Cheddargorgeouss · 25/09/2022 10:29

I thought he would be ok with me putting it in my savings. It's not like I just blew it. I do see where he's coming from. I told him I'd put it onto the card

OP posts:
threepointonefourone · 25/09/2022 10:31

I think you needed take a hard look at your emotions around money, and also ask yourself if your boyfriend is actually not a decent human being.

first up, on your joint income, £1k of zero interest debt that you could (if you wanted) pay off immediately from savings is fuck all. Bloody hell, 4 years ago I had £20k unsecured loans and credit card debt plus mortgage, plus vehicle loan, on a similar combined income. (Though The split was different, I earn the bulk of that)

fitness card is zero interest, you did the right thing bunging the flight payment in to savings. Him being furious is, well, blood weird.

Oneswallowdoesnotasummermake · 25/09/2022 10:45

Gizmobrad · 25/09/2022 09:58

Honestly. Stop being ashamed. Credit card use is NOT shameful and the most financially savvy people use them very effectively.
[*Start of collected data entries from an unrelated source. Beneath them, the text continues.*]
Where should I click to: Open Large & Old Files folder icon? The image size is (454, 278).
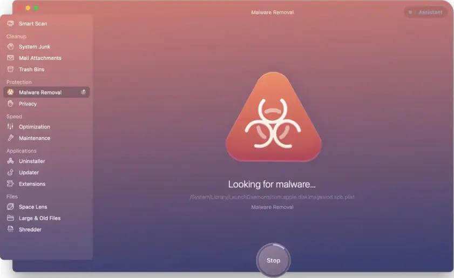(x=10, y=219)
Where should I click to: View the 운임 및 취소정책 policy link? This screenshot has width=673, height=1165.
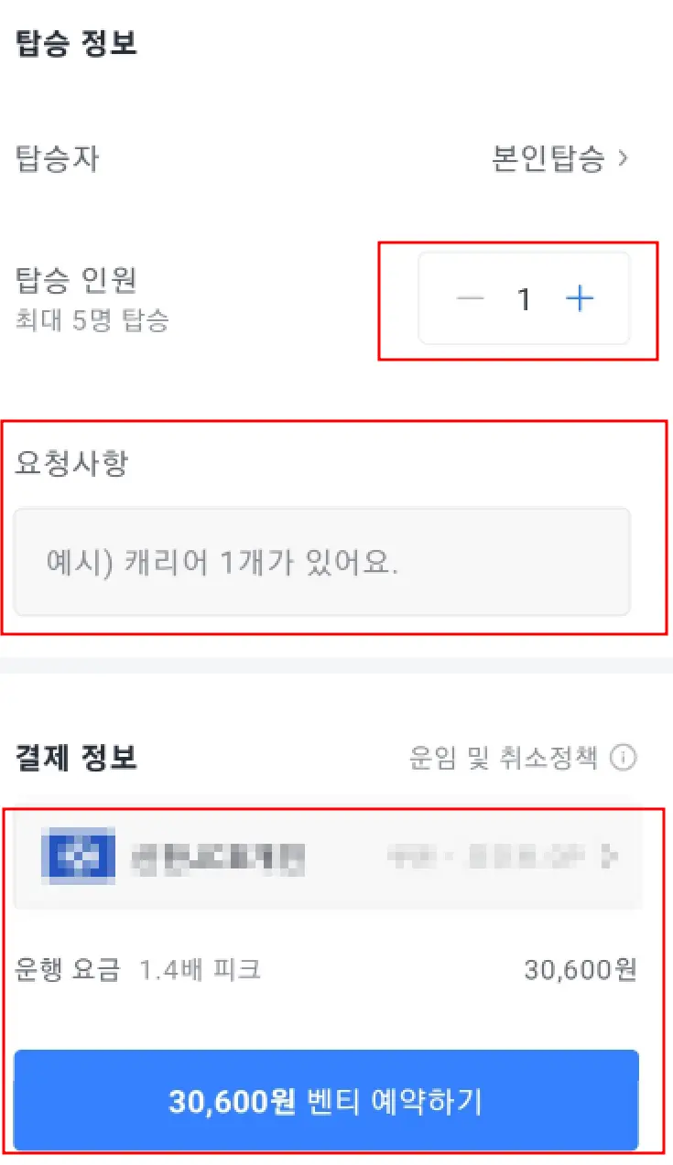click(x=504, y=758)
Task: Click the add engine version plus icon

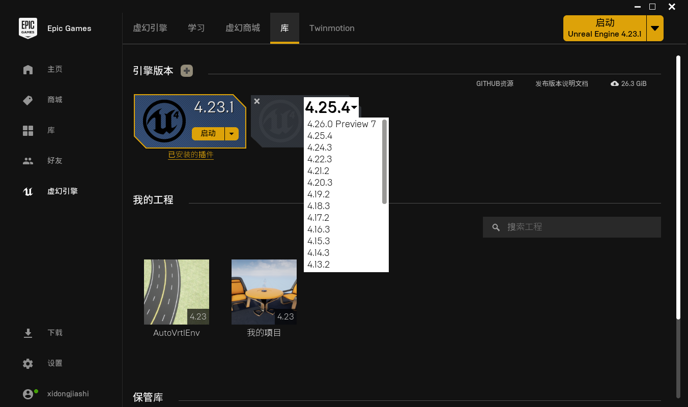Action: tap(187, 71)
Your credit score will be positively affected by having credit card debt AS LONG as you pay at least the minimum.

I have credit card debt. I have it on a 0% credit card and I have set up a direct debit set up so that it will all be paid off my the time the 0% ends. I have savings, I could pay it off now. But I don't need to and having cash savings is really useful.
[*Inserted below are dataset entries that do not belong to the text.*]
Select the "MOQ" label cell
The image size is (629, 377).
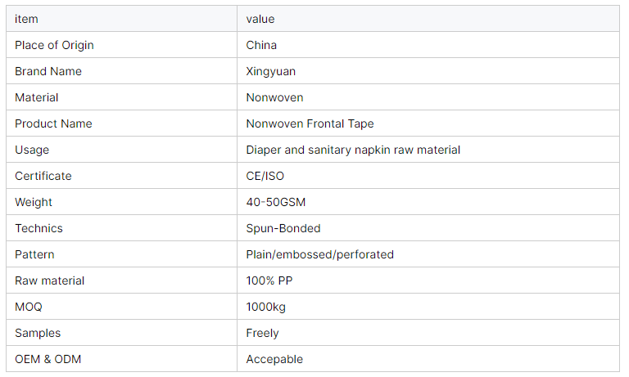pyautogui.click(x=28, y=307)
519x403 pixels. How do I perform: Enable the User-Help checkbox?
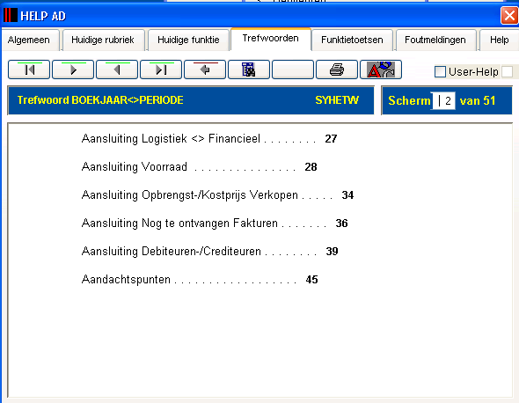tap(440, 71)
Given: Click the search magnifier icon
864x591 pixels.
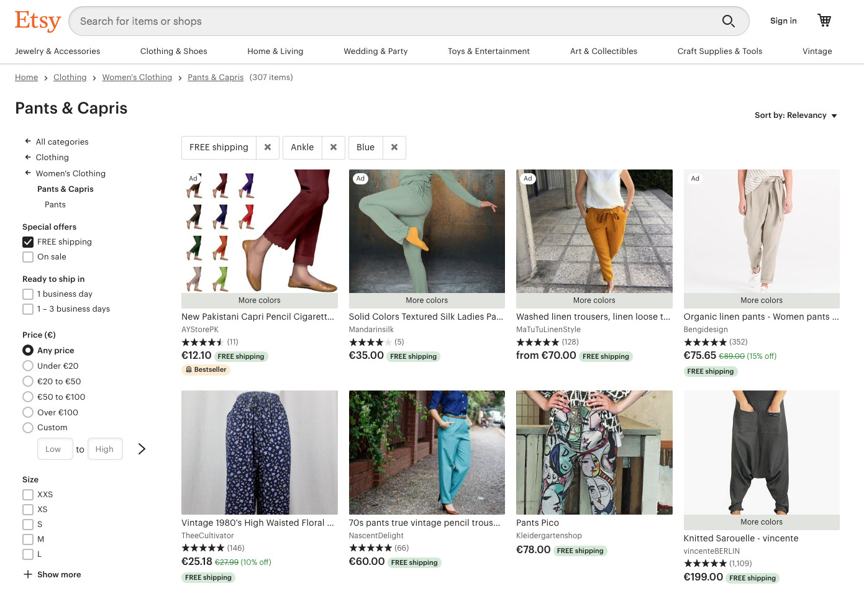Looking at the screenshot, I should [728, 21].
Sounds like you've been really sensible.

100% this.

OP if it helps with the shame thing - I earn a 6 figure salary, I have about £6k of debt on a 0% card. Because if someone is going to give me cash for free, and it smooths out my outgoings which I could ultimately otherwise afford I'd be stupid to say no! If you're aiming to pay the card off within 5 months it sounds like you could afford the amount you've borrowed on the card too so it's very financially savvy to manage your cash flow in this way. Obviously you don't borrow what you can't afford to spend but that's not what you're doing. No shame here at all.

Your DP sounds like a knob.

Bemyclementine · 25/09/2022 10:50

Be careful in this situation OP. I was exactly the sanecwith my (now ex) partner, dudnt like to ask fir more, he earned less etc. I ended up paying far more of my "fairshare" and in debt because I felt stupid that I couldnt manage it.

I'd contine to make the payments if th cc is still 0% abd aim to have it paid by the time the 0% runs out.

threepointonefourone · 25/09/2022 10:50

Cheddargorgeouss · 25/09/2022 10:29

I thought he would be ok with me putting it in my savings. It's not like I just blew it. I do see where he's coming from. I told him I'd put it onto the card

He’s setting off our collective spidery senses here..

this looks like the start (?) of controlling behaviour. Stick around and keep talking to the vipers here. Do NOT show him the thread though.

RandomMess · 25/09/2022 11:15

It sounds like he actually has more money than you after rent, food etc.

Can you actually afford to go on holiday?

Ultimately you have enough in savings to pay off the card so you don't have any debt as such?

KingCharlespen · 25/09/2022 11:40

AliasGrape · 25/09/2022 08:49

I’m confused as to why you paid for both your flights, are paying back HIS £70 a month debt and paying more towards rent and food? And then putting up with him getting arsey with you because you have used a card for some of this subsidising his lifestyle?

He sounds like the issue to be honest.

I agree, 1k is fairly minimal and you sound very organised. If you're losing much on the item you purchased I wouldn't do it, presumably it was something you needed.

Cheddargorgeouss · 25/09/2022 12:07

He reckons you only ever use a 0% for one specific purchase

OP posts:
tea1tea2 · 25/09/2022 12:13

Times are getting tough. Dont use your savings for £1k debt especially when its on 0%. Carry on clearing with amount you are comfortable and when 0% period finish , you can transfer it to another credit card . Dont let this small debt bother you.

RandomMess · 25/09/2022 12:14

🙄

Well I use 0% to buy stuff on so I can overpay our mortgage, then wait for a 0% with £0 transfer fee to move it to before the rate runs out etc.

It has saved us ££££££ in mortgage interest doing this - we are lucky to have the privilege of enough income and the type of (old) mortgage where we can overpay and draw back down the overpayment reserve without penalty.